Avec India Song (1975, dont Duras fit un film), l’intrigue se situe au temps des colonies, aux Indes. Anne-Marie Stretter est l’épouse du consul de France à Calcutta. Elle est très belle, considérée comme involontaire porteuse de mort, car un jeune homme s’est suicidé pour elle. Elle mène une vie étrange, faite de lectures, de parties de tennis et de soirées mondaines. Elle vit librement, prend des amants, mais porte une souffrance permanente : celle du malheur de l’Inde où elle se sent exilée, elle qui venait de Venise. La lèpre, la faim, la misère qui l’entourent ont aggravé un désespoir qui la définissait déjà.
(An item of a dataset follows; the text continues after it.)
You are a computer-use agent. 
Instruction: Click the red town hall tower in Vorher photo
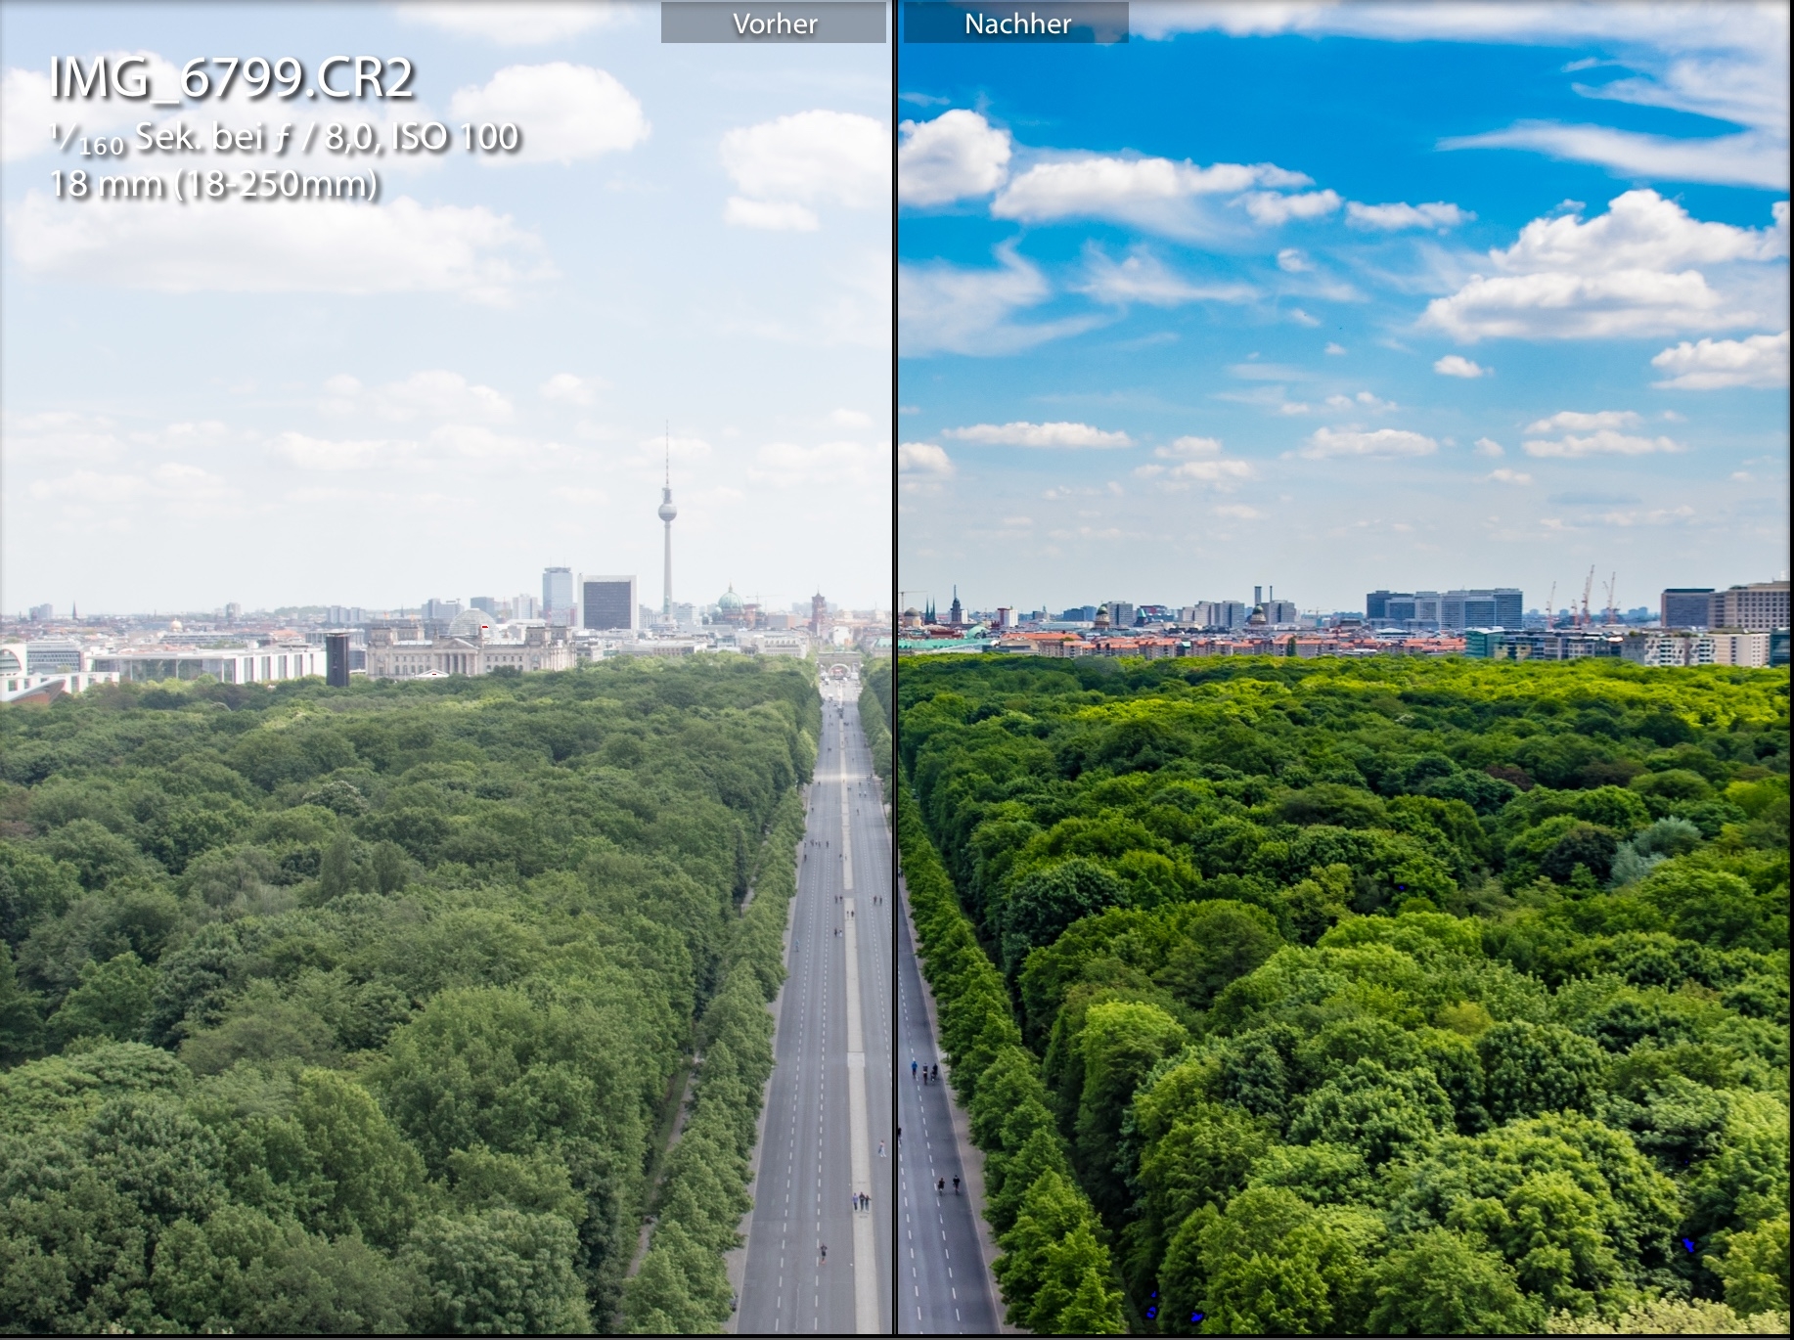point(818,612)
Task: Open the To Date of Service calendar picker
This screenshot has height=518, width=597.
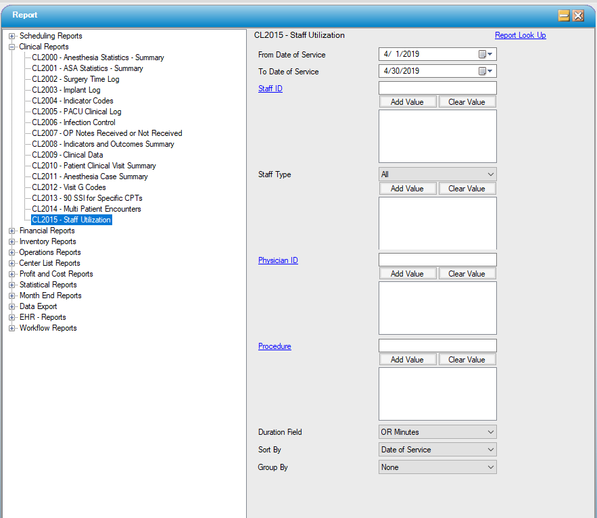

Un soir, lors d’un bal, le vice-consul de France à Lahore – celui dont on dit qu’il souffre tellement de l’injustice de l’Asie qu’il tire sur les mendiants pour les délivrer de cette vie – demande à Anne-Marie qui ne l’aime pas, mais dont il est profondément amoureux, s’il peut au moins créer un lien public entre elle et lui. Elle y consent : il hurlera comme une bête dans la nuit « Je veux rester avec elle », choquant la bonne société des ambassades, avant d’être chassé pour toujours. Anne-Marie, elle, ira, beaucoup plus tard, se suicider doucement dans la mer.